En quelque sorte, nous neutralisons les cessions intragroupes éventuelles intervenant dans le délai de deux années de l'acquisition des titres dont il s'agit.

Le sous-amendement n° I-456, présenté par le Gouvernement, est ainsi libellé :

Amendement I-7, alinéa 3

Remplacer les mots :

le régime des plus-values et moins-values à long terme s'applique aux

par les mots :

il est sursis, jusqu'à leur cession à une entreprise non liée à l'entreprise cédante ou leur annulation, à l'imposition des

La parole est à M. le secrétaire d'État.

M. Georges Tron, secrétaire d'État. Monsieur le rapporteur général, je comprends parfaitement, et pour cause, l'esprit comme la lettre de votre amendement.

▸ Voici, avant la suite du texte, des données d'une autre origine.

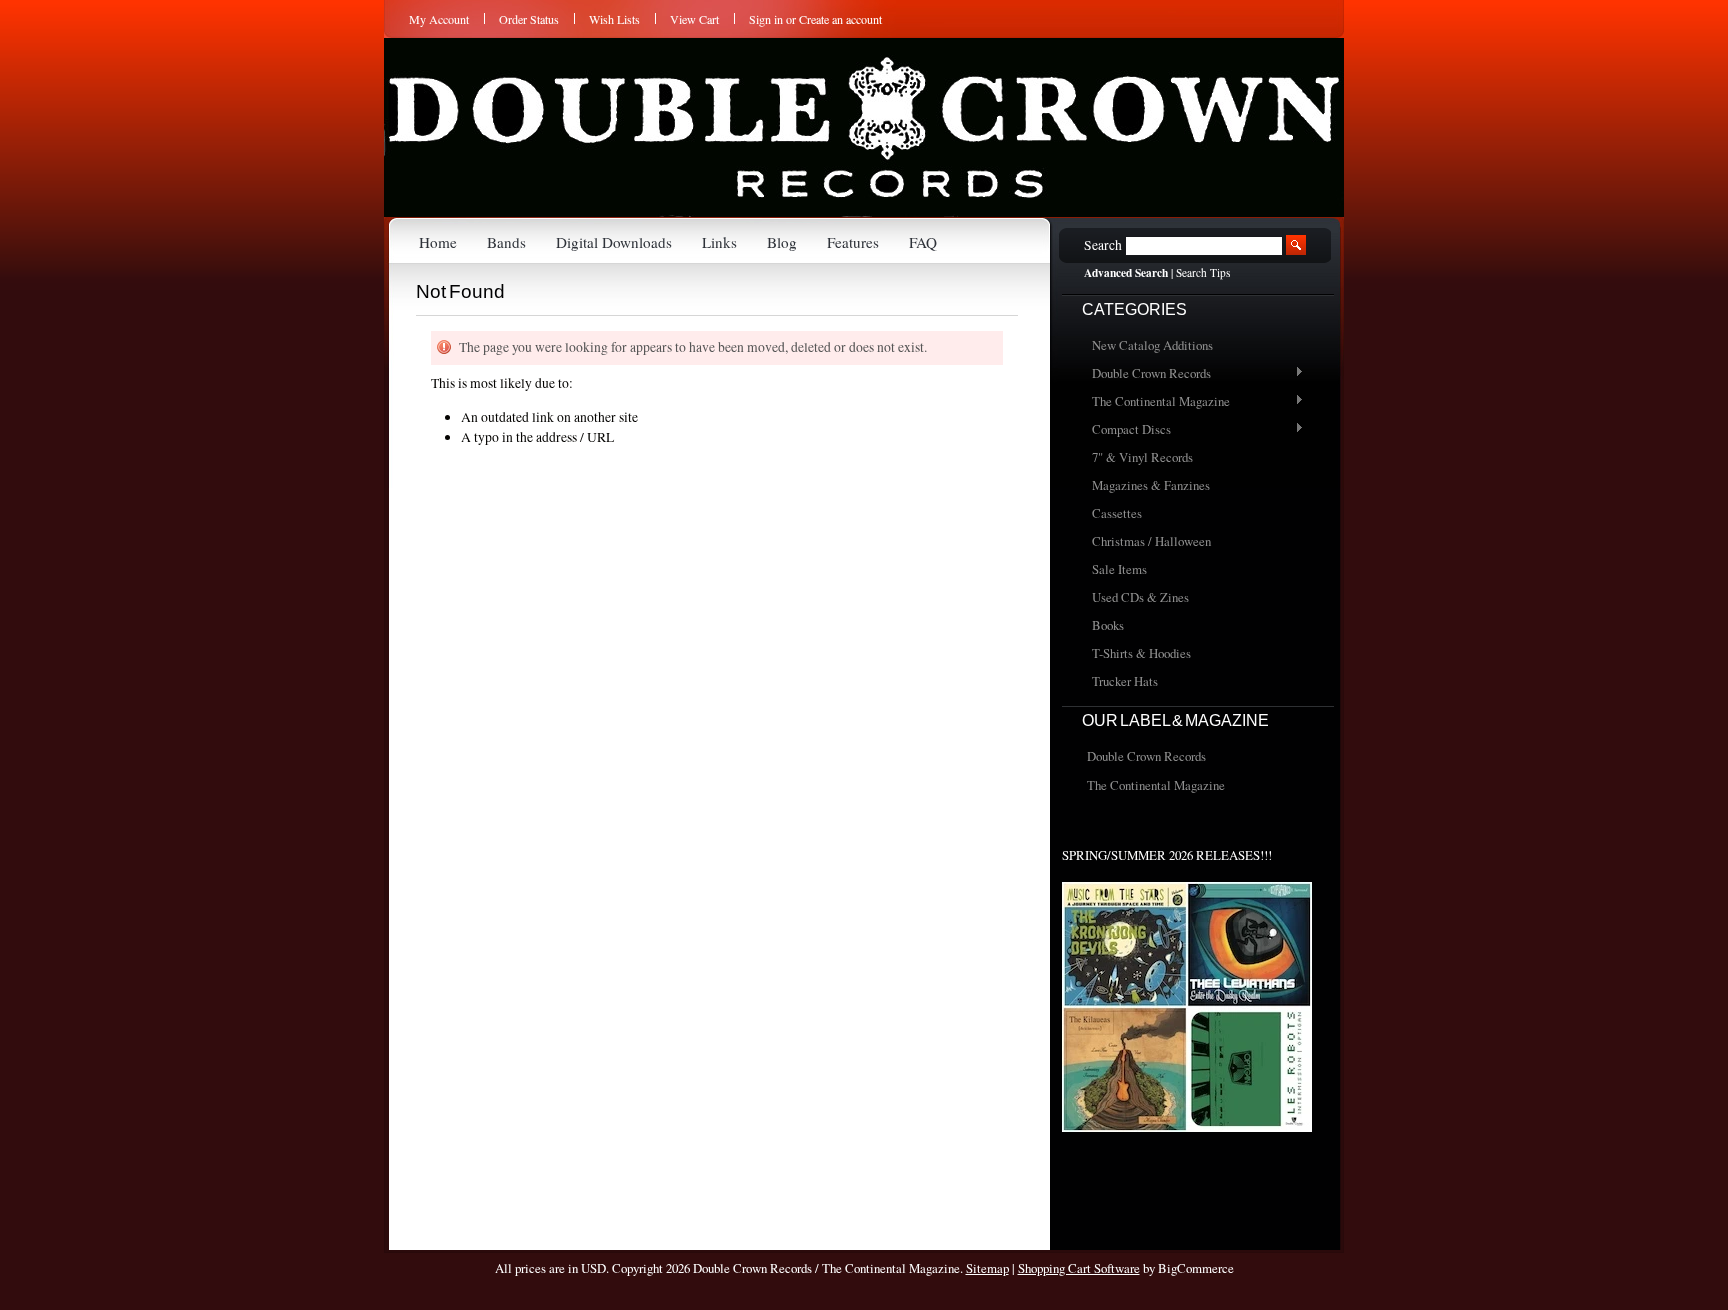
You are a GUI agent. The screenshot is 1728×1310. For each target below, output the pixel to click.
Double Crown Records (1146, 374)
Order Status (529, 19)
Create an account (840, 19)
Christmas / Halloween (1151, 541)
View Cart (694, 19)
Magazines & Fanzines (1151, 485)
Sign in (766, 19)
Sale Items (1119, 569)
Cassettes (1117, 513)
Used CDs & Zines (1140, 597)
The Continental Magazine (1156, 402)
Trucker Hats (1125, 681)
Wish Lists (614, 19)
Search (1103, 245)
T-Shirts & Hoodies (1141, 653)
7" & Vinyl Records (1142, 457)
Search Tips (1203, 272)
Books (1108, 625)
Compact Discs (1126, 430)
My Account (439, 19)
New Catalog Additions (1152, 345)
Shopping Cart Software (1079, 1268)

Il s'agit de mettre fin à des montages permettant à des groupes de faire tourner les titres de leurs filiales et, ainsi, de céder les titres qui se sont dépréciés à des sociétés soeurs de façon à révéler leurs moins-values latentes et déduire tout simplement celles-ci de leur résultat imposable.

Je suis favorable à cet amendement qui va, à l'évidence, dans la bonne direction.

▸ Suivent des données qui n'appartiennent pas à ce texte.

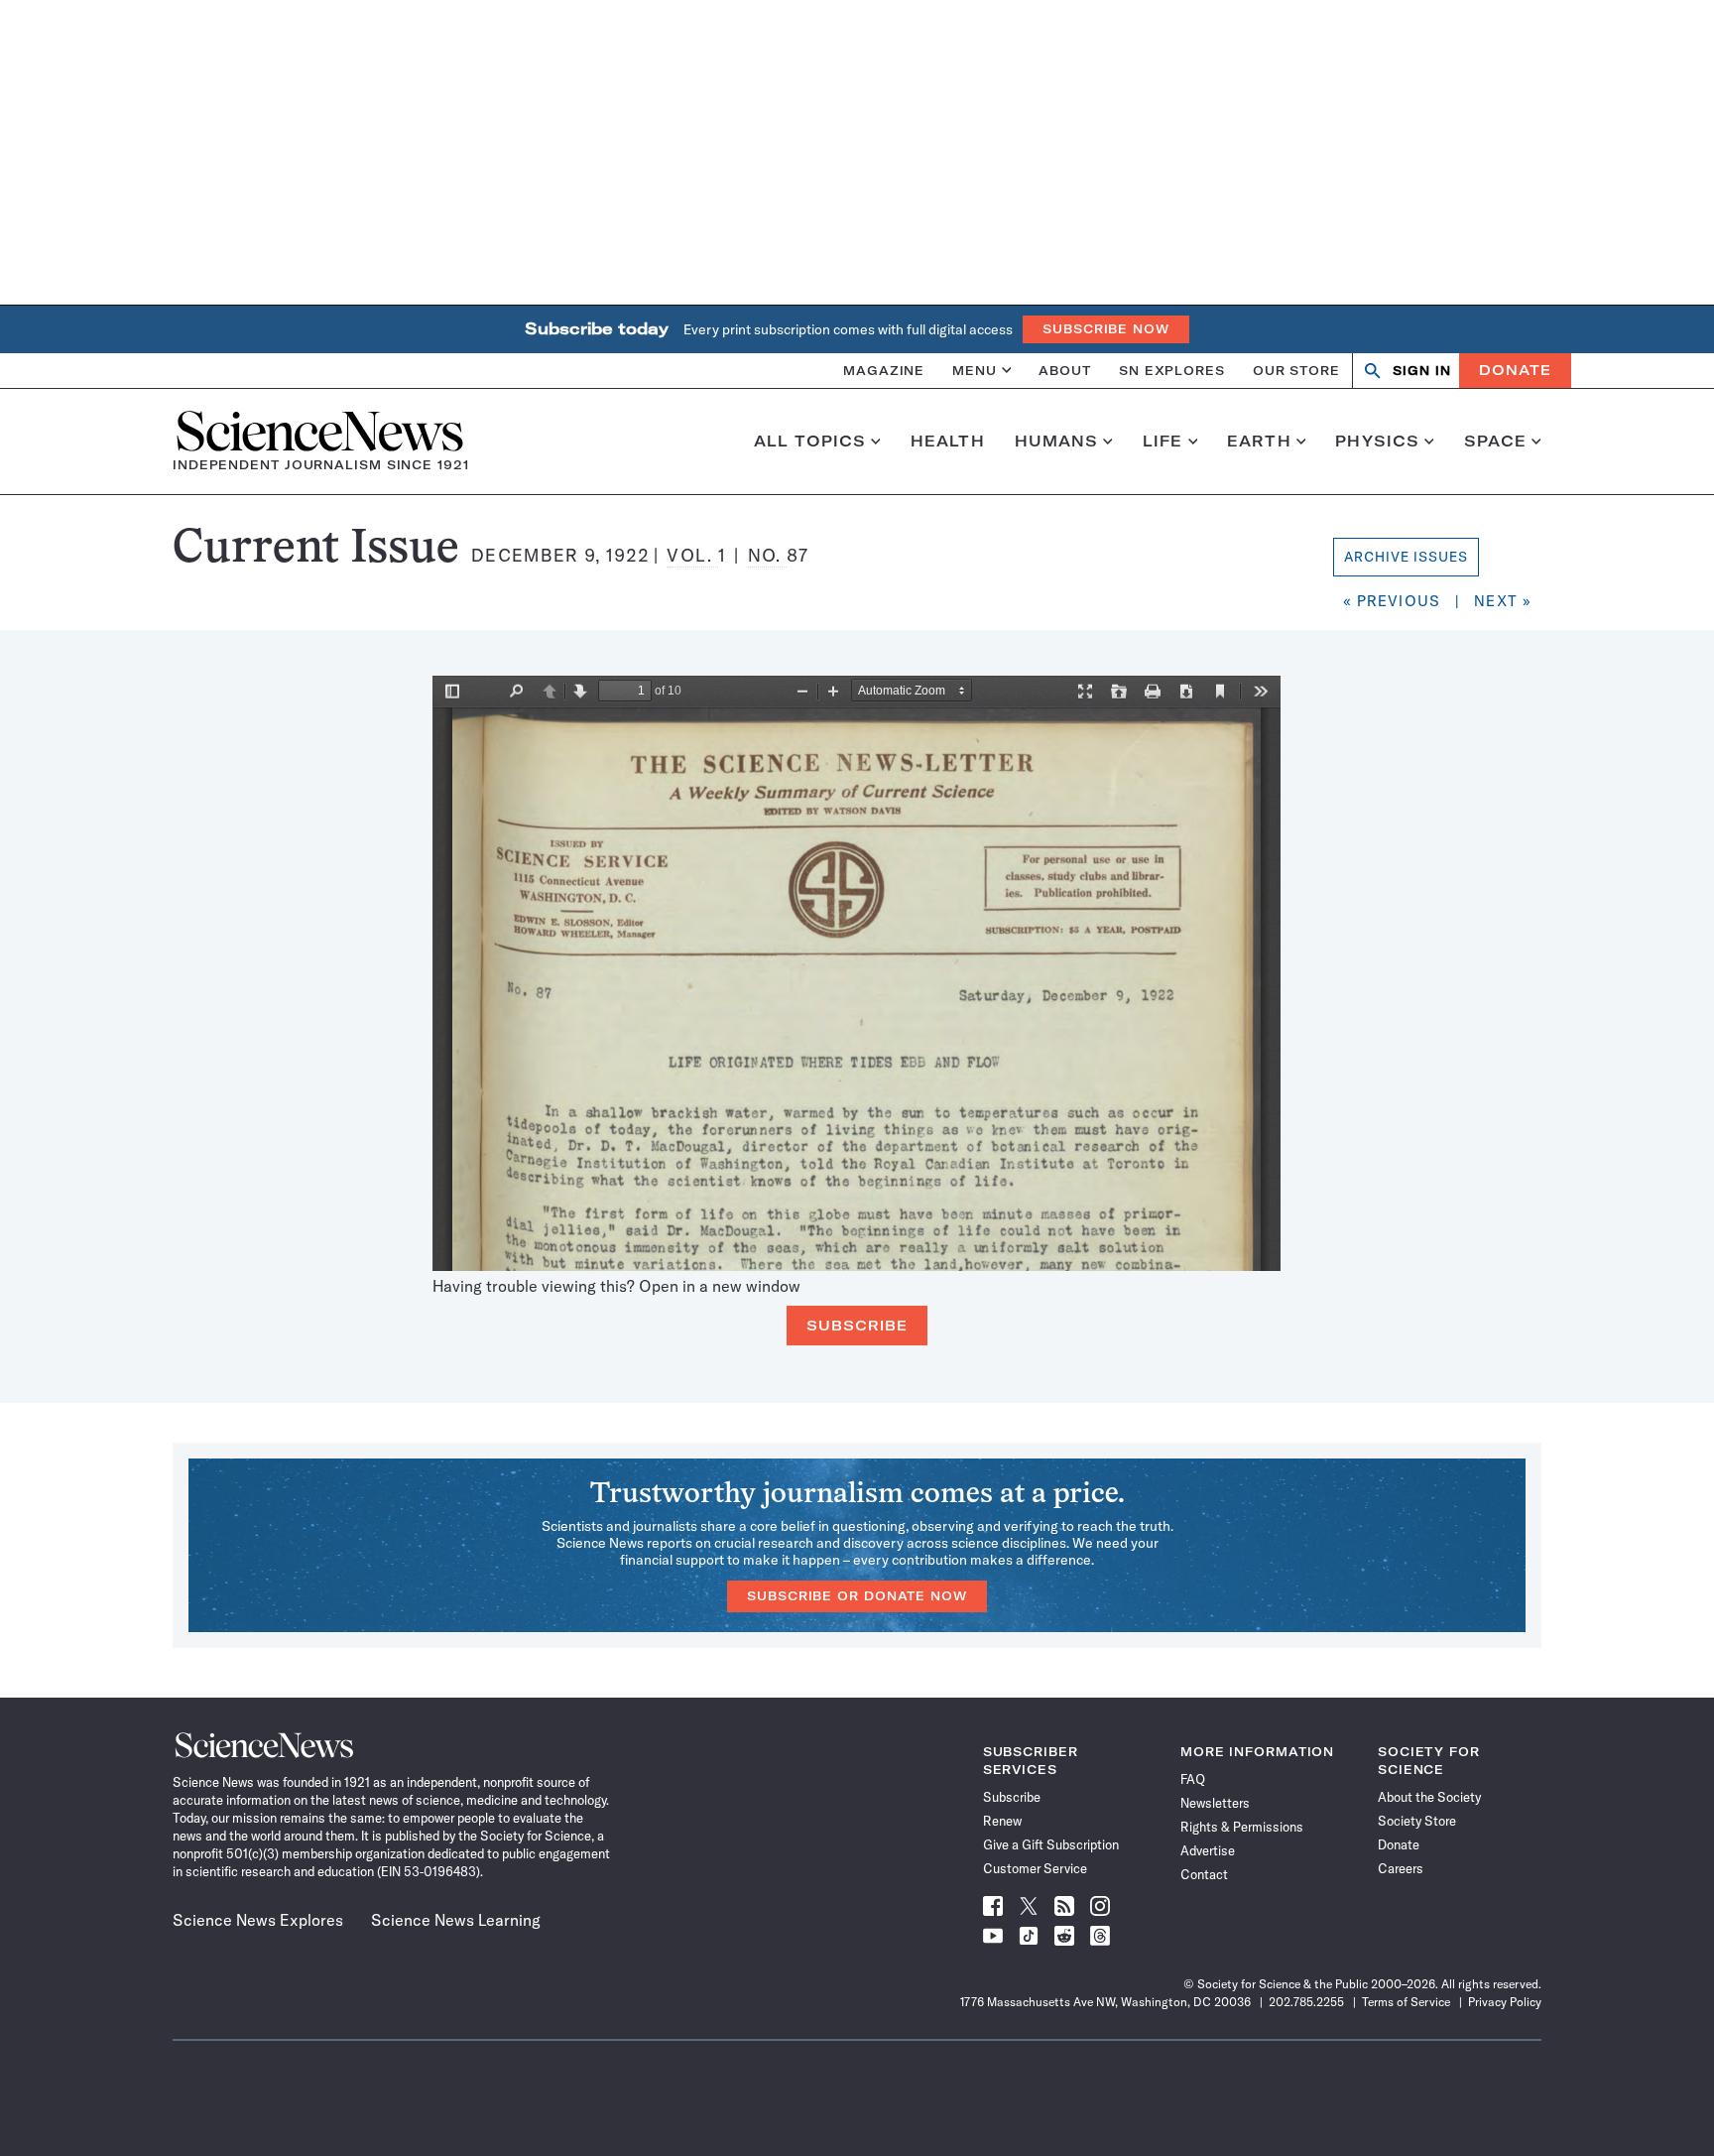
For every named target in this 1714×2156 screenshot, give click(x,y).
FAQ (1192, 1779)
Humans (1057, 441)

Cependant, pour prévenir d'autres montages potentiels de ce type, je propose, par mon sous-amendement, de remplacer l'exonération que vous envisagez par un sursis d'imposition, afin d'éviter tout risque de détournement du dispositif que vous proposez.

Mme la présidente. Les deux sous-amendements suivants sont identiques.

Le sous-amendement n° I-448 est présenté par M. Jégou.

Le sous-amendement n° I-462, présenté par MM. du Luart et P. Dominati.

Ces deux sous-amendements sont ainsi libellés :

Compléter l'amendement n° I-7 par deux alinéas ainsi rédigés :

« Le a septies ne s'applique pas lorsque la cession à l'entreprise cessionnaire est faite dans l'objectif d'une cession à une personne non liée au sens du 12 de l'article 39.

« Les dispositions du a septies s'appliquent aux exercices ouverts à compter du 1 er janvier 2011. »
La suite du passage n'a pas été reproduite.